Very interesting if you're a freelancer or building products. I'm 1/3 through
the book. Goes a lot into how to create trust and how to adjust your sales and
marketing based on the trust you've created.

------
chris_dcosta
The Half Life of Facts

Most useful explanation I have found to explain why the pre-internet age
grown-ups (that would also be me) get stuck thinking that facts remain always
the same.

------
milkcircle
The Emperor's New Mind by Sir Roger Penrose. It's a very accessible and highly
fascinating discussion about whether machines will ever be able to emulate the
human mind.

------
samiur1204
Reading Infinite Jest by David Foster Wallace.
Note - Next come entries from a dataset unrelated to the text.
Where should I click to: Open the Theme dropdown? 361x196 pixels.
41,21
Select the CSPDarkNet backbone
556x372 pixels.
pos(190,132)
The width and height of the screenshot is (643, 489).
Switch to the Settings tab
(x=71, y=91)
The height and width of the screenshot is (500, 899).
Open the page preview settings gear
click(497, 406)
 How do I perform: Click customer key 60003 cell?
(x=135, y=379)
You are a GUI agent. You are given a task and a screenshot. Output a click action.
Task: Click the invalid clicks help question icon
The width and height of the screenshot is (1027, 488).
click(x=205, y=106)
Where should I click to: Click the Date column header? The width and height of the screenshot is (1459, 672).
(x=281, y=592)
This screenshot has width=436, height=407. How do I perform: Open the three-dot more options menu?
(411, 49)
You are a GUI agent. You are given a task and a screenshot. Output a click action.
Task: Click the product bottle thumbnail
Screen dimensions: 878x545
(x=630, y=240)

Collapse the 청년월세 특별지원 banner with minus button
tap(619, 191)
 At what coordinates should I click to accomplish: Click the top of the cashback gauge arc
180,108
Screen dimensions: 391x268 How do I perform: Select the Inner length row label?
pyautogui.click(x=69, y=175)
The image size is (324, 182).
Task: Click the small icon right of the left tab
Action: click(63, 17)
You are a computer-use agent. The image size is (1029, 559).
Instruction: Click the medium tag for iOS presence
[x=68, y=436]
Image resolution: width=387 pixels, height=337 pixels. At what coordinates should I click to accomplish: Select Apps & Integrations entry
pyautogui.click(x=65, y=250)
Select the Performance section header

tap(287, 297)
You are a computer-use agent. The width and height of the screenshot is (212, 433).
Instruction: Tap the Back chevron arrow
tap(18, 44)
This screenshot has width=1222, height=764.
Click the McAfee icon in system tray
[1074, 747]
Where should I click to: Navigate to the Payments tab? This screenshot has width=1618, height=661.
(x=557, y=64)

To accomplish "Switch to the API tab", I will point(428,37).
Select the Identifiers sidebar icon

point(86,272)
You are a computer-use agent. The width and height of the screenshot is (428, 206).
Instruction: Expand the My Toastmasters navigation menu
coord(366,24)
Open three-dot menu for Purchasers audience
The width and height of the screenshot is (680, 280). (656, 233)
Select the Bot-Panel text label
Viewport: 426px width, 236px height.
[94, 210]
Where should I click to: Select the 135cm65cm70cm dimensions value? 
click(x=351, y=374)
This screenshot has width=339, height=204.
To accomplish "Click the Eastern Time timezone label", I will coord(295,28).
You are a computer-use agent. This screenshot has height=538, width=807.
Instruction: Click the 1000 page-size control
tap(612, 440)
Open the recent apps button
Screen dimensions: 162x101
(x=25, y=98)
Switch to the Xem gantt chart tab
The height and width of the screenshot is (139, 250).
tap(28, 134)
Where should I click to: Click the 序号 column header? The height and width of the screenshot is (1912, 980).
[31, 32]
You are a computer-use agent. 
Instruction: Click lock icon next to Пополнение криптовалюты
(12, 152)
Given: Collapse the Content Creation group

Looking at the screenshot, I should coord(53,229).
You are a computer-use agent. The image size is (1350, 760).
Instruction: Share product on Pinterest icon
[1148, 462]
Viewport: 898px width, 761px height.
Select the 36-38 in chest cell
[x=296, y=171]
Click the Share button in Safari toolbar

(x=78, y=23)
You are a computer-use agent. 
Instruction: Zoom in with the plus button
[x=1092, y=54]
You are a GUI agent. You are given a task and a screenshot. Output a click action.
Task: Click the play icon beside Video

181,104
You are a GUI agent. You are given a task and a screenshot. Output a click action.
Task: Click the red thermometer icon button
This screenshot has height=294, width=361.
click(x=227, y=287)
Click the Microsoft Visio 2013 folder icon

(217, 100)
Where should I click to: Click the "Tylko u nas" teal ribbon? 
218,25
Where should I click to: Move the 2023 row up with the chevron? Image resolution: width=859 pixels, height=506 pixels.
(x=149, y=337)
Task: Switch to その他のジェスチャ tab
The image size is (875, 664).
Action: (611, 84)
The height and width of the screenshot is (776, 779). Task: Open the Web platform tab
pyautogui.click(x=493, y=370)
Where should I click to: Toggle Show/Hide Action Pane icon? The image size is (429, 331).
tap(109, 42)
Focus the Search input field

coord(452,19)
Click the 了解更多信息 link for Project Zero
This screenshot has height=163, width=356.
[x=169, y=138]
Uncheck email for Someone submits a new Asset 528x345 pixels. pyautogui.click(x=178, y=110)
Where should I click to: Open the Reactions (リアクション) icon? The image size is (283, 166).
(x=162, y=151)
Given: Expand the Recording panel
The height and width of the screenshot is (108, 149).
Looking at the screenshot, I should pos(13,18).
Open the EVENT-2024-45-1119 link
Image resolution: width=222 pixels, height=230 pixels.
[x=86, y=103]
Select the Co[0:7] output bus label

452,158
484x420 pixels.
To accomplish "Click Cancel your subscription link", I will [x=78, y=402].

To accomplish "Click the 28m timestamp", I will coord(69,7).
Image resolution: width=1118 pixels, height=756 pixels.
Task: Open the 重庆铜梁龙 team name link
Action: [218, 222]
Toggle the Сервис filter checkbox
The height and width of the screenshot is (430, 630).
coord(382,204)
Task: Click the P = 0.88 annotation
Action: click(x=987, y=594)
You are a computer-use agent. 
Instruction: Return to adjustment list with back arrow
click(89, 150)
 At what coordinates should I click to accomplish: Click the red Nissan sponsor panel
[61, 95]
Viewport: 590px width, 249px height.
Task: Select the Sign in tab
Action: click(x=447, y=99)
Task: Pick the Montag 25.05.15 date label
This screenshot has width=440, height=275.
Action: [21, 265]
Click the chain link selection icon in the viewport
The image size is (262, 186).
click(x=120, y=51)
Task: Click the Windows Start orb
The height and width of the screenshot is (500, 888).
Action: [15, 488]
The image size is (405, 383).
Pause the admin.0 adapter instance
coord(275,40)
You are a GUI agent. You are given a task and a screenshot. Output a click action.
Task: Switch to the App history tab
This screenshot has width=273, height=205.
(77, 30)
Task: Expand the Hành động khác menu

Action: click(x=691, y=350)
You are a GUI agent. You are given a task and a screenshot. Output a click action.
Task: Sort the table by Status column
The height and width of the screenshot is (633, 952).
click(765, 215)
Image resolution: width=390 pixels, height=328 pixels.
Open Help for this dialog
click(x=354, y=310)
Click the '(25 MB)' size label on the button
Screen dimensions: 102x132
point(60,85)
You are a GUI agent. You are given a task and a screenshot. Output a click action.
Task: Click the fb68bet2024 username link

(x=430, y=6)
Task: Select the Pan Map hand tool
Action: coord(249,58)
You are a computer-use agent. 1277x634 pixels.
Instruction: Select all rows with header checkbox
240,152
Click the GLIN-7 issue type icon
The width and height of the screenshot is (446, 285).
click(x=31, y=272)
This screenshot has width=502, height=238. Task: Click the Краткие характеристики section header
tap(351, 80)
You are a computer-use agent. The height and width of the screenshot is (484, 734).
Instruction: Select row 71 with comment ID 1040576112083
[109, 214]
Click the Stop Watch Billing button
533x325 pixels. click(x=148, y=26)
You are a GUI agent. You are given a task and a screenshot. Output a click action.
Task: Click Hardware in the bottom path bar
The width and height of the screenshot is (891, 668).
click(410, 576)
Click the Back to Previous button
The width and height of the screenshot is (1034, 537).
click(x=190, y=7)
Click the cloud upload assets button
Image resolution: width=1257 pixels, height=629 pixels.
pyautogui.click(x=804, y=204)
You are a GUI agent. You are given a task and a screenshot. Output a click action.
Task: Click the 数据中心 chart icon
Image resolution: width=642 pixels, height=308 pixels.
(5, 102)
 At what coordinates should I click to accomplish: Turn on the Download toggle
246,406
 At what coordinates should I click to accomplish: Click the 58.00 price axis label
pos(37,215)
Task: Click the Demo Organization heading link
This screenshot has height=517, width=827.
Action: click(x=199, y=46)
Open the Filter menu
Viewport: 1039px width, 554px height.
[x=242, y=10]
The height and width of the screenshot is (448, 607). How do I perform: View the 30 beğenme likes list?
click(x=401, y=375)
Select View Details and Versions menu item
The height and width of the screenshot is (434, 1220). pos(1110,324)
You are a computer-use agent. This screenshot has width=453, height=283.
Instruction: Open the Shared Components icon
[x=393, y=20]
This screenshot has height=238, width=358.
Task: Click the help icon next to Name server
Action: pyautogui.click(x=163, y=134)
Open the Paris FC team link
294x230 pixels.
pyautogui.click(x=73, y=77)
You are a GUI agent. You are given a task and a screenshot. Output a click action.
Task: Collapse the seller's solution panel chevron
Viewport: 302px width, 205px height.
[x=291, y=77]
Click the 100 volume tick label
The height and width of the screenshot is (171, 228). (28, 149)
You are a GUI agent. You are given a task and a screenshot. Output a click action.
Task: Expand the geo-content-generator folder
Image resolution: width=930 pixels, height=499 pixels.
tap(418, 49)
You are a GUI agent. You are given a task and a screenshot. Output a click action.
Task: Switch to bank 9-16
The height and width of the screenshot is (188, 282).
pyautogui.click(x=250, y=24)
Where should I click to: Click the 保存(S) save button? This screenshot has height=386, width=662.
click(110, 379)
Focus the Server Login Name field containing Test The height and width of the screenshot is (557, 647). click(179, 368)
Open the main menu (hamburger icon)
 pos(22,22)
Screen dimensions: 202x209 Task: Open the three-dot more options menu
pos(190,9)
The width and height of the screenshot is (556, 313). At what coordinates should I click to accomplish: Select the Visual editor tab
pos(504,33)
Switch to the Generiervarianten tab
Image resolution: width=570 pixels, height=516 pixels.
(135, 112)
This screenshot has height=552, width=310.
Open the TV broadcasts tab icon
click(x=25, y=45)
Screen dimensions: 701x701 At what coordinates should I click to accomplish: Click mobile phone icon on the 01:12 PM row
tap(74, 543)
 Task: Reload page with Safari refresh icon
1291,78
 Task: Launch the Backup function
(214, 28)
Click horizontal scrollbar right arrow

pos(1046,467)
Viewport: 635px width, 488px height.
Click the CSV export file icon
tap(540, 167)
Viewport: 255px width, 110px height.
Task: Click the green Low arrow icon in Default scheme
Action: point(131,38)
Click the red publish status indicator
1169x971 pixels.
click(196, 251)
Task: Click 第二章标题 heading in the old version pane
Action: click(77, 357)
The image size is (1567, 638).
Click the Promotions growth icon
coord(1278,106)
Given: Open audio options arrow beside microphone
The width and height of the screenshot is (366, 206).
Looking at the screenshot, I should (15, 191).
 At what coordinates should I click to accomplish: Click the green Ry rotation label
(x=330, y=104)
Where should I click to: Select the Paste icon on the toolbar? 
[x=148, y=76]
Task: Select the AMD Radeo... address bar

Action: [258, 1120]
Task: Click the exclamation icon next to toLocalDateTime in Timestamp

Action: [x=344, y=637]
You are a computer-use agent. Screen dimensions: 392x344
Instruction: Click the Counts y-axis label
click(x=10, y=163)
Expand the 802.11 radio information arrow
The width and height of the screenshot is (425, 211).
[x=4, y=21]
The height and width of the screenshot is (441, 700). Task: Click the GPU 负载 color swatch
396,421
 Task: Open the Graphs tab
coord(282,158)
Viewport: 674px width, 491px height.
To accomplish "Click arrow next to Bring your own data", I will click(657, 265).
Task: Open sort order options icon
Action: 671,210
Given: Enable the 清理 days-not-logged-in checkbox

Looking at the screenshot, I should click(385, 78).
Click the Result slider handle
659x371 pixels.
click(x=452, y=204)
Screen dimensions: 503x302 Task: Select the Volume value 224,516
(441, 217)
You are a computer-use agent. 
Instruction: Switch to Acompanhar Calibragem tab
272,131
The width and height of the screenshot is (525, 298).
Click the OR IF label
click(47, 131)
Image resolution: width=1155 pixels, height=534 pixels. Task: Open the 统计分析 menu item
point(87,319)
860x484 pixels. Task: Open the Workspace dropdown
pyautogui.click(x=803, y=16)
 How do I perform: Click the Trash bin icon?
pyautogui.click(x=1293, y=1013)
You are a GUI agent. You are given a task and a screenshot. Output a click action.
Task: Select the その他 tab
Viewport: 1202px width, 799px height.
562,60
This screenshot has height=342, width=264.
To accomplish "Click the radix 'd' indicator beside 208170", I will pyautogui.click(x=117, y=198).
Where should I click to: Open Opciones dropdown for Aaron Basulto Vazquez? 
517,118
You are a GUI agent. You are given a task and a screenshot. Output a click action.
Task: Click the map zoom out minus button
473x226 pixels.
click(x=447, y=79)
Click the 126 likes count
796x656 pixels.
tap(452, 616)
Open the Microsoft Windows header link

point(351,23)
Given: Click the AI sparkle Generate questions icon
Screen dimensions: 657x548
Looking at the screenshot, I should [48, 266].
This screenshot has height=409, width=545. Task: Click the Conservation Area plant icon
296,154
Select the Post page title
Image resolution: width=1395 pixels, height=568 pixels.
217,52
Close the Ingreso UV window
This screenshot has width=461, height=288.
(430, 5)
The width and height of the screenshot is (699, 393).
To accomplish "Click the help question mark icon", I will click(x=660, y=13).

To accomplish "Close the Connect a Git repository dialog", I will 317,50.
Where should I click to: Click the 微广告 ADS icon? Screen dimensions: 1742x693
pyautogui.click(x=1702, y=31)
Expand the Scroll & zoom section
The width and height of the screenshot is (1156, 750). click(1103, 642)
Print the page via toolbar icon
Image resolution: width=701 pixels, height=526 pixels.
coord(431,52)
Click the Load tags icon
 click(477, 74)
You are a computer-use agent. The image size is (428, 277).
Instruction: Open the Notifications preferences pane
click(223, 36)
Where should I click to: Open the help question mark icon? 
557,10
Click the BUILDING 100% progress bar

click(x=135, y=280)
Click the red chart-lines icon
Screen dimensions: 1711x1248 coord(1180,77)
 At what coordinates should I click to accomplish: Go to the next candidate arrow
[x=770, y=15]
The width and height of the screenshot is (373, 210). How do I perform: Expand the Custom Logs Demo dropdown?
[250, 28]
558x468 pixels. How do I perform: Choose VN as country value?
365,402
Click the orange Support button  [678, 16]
It's an incredible novel, but
very dense and over 1000 pages. It's a trek, but has been so worth it so far.

------
woodruffc
I'm reading "The Launch Pad Inside Y Combinator, Silicon Valley's Most
Exclusive School for Startups" by Randall Stross

------
orangethirty
Security Analysis - 1940 Edition.

Re-reading it for the one millionth time. Always learn something new from it.

------
duggieawesome
The Cuckoo's Egg. It's Clifford Stoll's story of chasing a hacker who broke
through LBL during the late 80's.

------
meerita
I just finished The Checklist Manifesto. Jack Dorsey gift this when you enter
Square.

------
manoji
The Brothers Karamazov . Incredible insight into human psyche .

------
tr0ss
The Design of Everyday Things by Donald A. Norman

------
keiferski
"The Story of My Life" by Giacomo Casanova.

------
canatan01
'Laravel: Code Happy' by Dayle Rees

------
atlantic
Algernon Blackwood's short stories.

------
woodruffc
Also "Start With Why" Simon Sinek

------
Maven911
Beginner's guide to HTML5/CSS

------
clockwork_189
The $100 startup.

------
Nightrider
Just finished Alfred Lansing's incredible classic Endurance. Highly
recommended.

------
notdrunkatall
The Souls of Black Folk by WEB Dubois.